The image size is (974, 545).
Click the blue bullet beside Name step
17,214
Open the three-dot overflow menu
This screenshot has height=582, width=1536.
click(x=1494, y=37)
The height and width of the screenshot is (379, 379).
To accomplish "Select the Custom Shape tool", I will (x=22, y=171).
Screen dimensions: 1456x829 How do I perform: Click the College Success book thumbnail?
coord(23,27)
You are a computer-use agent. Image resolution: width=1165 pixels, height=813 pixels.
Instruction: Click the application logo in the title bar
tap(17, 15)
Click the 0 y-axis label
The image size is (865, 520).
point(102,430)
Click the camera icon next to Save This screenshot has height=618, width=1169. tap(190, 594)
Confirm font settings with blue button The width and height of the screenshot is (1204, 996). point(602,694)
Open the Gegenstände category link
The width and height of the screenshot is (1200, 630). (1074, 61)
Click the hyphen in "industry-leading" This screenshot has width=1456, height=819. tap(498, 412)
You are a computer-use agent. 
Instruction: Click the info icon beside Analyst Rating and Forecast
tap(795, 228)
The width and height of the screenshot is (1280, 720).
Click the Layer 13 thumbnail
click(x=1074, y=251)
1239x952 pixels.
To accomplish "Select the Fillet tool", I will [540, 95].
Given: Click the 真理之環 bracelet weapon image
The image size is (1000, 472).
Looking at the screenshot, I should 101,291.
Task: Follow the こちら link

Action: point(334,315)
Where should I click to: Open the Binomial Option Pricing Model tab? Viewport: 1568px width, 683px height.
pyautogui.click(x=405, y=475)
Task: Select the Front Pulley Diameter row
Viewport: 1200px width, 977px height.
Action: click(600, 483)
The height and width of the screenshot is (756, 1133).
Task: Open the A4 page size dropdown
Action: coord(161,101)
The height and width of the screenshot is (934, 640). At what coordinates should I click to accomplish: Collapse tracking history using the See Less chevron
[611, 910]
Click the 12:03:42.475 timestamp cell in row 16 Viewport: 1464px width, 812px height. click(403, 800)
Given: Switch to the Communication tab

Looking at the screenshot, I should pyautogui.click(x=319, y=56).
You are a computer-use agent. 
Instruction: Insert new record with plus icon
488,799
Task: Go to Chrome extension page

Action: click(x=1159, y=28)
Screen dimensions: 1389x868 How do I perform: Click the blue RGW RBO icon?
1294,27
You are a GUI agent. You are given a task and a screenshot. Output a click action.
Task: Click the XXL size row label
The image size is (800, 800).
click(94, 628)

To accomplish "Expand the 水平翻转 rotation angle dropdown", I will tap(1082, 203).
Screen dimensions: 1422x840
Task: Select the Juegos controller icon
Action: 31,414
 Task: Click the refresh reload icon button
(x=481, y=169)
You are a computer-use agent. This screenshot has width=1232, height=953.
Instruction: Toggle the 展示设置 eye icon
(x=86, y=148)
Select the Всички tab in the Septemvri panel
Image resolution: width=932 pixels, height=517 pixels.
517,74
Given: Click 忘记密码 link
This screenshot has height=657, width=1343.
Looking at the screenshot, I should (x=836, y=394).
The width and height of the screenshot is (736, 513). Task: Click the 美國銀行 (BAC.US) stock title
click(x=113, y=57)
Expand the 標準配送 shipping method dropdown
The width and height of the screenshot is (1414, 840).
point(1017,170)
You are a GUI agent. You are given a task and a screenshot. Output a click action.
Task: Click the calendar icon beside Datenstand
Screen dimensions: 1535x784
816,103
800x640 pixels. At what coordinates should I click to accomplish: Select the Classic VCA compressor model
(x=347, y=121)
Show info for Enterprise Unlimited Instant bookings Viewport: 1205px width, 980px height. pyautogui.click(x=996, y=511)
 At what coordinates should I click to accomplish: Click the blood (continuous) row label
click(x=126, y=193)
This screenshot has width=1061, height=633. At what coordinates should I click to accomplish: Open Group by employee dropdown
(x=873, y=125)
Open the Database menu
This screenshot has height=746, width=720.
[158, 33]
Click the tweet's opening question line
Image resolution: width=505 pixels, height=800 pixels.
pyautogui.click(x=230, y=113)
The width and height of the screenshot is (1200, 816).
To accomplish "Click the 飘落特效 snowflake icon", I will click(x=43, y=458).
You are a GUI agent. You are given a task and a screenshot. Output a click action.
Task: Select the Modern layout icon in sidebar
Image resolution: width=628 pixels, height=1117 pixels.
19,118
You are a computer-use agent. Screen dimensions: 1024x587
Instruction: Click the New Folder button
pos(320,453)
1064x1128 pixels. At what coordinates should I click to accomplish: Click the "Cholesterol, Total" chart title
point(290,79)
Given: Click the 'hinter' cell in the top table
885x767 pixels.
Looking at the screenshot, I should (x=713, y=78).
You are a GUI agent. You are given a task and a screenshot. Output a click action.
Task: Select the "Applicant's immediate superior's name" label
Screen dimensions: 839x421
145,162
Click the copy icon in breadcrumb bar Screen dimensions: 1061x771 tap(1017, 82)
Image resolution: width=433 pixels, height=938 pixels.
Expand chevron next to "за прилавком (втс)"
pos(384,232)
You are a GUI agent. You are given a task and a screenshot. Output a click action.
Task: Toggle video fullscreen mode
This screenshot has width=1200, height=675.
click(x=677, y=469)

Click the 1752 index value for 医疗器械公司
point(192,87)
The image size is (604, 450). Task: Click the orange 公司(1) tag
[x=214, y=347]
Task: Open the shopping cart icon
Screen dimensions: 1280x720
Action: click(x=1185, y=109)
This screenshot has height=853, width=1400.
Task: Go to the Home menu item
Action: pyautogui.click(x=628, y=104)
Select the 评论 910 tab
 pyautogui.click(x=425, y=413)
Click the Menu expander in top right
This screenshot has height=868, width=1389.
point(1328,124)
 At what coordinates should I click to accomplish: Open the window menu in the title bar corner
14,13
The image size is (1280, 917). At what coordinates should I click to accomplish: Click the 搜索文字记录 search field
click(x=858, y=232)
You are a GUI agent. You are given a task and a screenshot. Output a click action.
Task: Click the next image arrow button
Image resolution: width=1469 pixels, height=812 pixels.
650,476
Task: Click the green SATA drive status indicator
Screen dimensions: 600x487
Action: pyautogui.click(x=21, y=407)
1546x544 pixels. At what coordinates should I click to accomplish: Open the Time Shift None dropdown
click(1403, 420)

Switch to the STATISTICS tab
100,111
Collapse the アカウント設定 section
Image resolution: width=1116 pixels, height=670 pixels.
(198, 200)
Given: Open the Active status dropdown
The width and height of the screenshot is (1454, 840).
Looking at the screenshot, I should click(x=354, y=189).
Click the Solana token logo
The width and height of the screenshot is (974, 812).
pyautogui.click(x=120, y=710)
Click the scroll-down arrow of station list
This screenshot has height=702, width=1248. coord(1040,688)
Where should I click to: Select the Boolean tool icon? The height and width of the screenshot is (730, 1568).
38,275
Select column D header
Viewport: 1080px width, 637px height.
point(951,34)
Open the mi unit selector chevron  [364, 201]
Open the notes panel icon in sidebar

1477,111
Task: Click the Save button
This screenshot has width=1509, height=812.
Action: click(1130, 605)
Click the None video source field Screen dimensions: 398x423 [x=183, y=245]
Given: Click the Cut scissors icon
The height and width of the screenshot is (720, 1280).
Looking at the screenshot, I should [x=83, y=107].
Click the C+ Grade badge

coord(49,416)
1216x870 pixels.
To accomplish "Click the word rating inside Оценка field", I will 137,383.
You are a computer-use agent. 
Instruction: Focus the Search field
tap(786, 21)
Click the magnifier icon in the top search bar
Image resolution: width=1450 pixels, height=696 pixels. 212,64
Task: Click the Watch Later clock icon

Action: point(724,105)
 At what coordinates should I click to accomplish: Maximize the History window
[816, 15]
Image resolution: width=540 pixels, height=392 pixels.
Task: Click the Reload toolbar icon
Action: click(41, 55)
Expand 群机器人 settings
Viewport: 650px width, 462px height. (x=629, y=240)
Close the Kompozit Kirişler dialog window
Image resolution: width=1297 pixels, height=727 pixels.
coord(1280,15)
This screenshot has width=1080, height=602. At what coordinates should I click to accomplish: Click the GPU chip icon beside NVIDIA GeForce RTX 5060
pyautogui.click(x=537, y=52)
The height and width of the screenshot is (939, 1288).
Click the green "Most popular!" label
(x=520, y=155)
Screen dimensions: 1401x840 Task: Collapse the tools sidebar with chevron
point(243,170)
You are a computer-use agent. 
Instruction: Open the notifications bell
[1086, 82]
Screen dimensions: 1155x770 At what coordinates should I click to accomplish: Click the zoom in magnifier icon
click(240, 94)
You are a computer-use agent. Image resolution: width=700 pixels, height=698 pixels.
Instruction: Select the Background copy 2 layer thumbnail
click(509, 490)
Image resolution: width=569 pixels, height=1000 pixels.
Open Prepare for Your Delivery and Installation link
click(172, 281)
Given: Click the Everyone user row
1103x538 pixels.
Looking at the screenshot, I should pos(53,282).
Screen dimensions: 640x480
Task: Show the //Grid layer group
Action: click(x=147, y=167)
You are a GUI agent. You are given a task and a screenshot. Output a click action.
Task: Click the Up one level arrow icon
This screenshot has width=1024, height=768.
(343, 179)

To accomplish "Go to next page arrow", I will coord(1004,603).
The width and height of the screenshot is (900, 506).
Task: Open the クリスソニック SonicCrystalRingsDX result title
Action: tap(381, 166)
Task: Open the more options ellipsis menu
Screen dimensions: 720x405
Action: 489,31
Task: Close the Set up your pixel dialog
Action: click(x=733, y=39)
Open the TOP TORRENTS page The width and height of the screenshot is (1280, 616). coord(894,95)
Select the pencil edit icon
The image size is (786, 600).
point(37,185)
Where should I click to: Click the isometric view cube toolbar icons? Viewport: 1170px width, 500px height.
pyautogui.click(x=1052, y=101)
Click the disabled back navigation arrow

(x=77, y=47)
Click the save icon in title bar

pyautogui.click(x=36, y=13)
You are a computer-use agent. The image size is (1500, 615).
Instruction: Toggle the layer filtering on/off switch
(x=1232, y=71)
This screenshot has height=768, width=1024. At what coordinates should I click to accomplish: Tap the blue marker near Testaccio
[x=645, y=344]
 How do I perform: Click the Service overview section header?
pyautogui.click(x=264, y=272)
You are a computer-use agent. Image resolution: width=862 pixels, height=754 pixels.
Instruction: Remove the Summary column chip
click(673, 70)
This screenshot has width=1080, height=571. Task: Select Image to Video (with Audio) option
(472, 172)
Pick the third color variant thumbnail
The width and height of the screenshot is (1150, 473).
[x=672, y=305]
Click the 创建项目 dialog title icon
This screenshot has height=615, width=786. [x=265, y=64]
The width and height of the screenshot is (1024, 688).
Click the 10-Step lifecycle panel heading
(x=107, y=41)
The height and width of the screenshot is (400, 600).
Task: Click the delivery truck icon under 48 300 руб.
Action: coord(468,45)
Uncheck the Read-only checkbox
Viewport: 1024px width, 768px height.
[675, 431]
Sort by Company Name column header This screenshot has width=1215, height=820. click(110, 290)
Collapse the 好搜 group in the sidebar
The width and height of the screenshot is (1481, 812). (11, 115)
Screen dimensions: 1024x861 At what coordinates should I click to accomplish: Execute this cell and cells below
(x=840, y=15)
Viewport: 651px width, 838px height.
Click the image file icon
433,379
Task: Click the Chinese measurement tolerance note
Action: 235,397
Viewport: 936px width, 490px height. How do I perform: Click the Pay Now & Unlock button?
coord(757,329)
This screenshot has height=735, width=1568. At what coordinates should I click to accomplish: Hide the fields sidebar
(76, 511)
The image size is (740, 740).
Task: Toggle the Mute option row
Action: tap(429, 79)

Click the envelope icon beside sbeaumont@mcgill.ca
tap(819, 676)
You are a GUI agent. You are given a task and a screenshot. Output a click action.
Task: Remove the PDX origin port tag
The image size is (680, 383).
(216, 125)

· · · · ·

§ **Prompt**: Go through the listing above, count the lines that contain "status", and state that number alone.

§ **Answer to the exercise**: 2